3. Optimise Tyre Pressures

This costs nothing and can be worth several seconds per lap. Tyres generate heat during a session, and pressure rises significantly from cold. The correct approach:

  1. Record your cold tyre pressures before leaving the pits.
  2. Complete a representative flying lap and return immediately to measure hot pressures.
  3. The ideal hot pressure varies by tyre and car, but many road-legal track tyres perform best between 30–34 psi hot.
  4. Adjust cold pressures to achieve your target hot pressure. This is often a trial-and-error process over a few sessions.

4. Use Data Logging

Even a basic data logging app on your smartphone can reveal patterns invisible to feel alone. Apps like Harry's LapTimer or AiM's mobile tools record GPS position, speed traces, and acceleration data.
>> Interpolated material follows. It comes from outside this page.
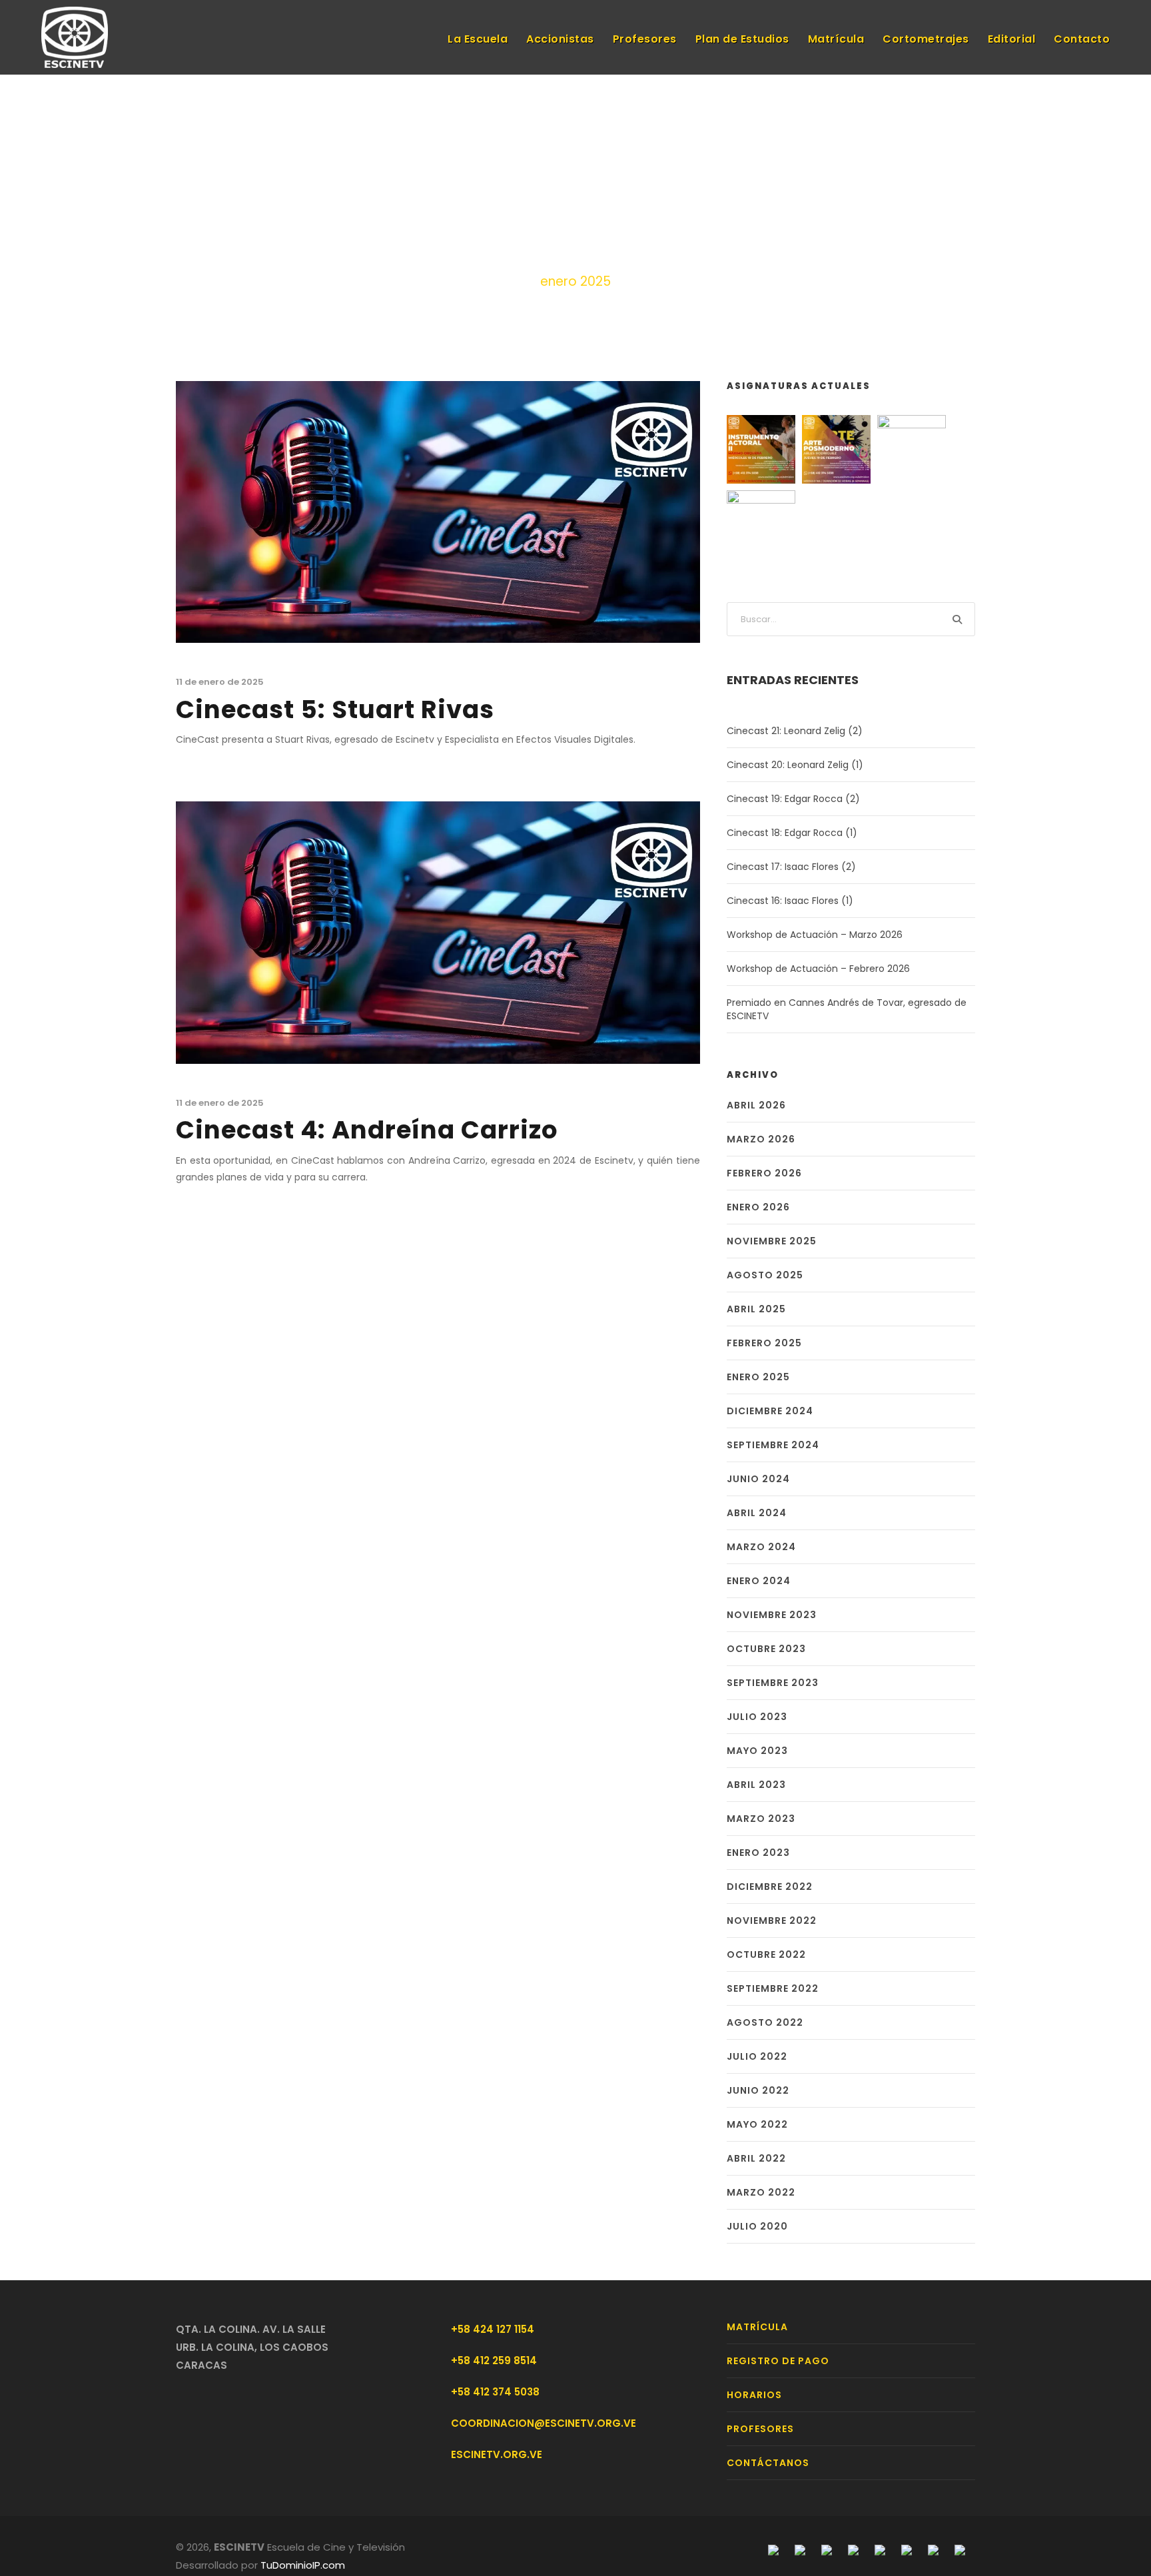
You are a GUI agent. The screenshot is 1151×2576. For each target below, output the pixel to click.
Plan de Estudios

Overlay two laps and you'll immediately see exactly where you're losing time — a specific braking point, a compromised corner exit, or wheelspin under acceleration. Data removes guesswork and shows you precisely where to focus your improvement effort.

5. Improve Car Setup Before Buying Parts

Before spending on upgrades, ensure the car's existing setup is optimised. Many drivers run the factory suspension setup, which is tuned for comfort — not lap times.

  • Corner weights: A properly corner-weighted car handles more predictably and consistently.
  • Alignment: A track-oriented alignment with increased negative camber improves cornering grip significantly. A good alignment shop can do this for modest cost.
  • Damper adjustment: If your car has adjustable dampers, stiffer compression settings reduce body roll and improve turn-in response.
  • Anti-roll bar settings: Adjusting front/rear roll stiffness balance can transform understeer/oversteer behaviour without new parts.

The Honest Truth About Lap Times

Genuine lap time improvement requires consistent, deliberate practice over multiple sessions — not a single breakthrough moment. Keep a session log: note your fastest lap, conditions, tyre temperatures, and what you specifically worked on. Progress compounds. Stay patient, stay analytical, and the times will fall.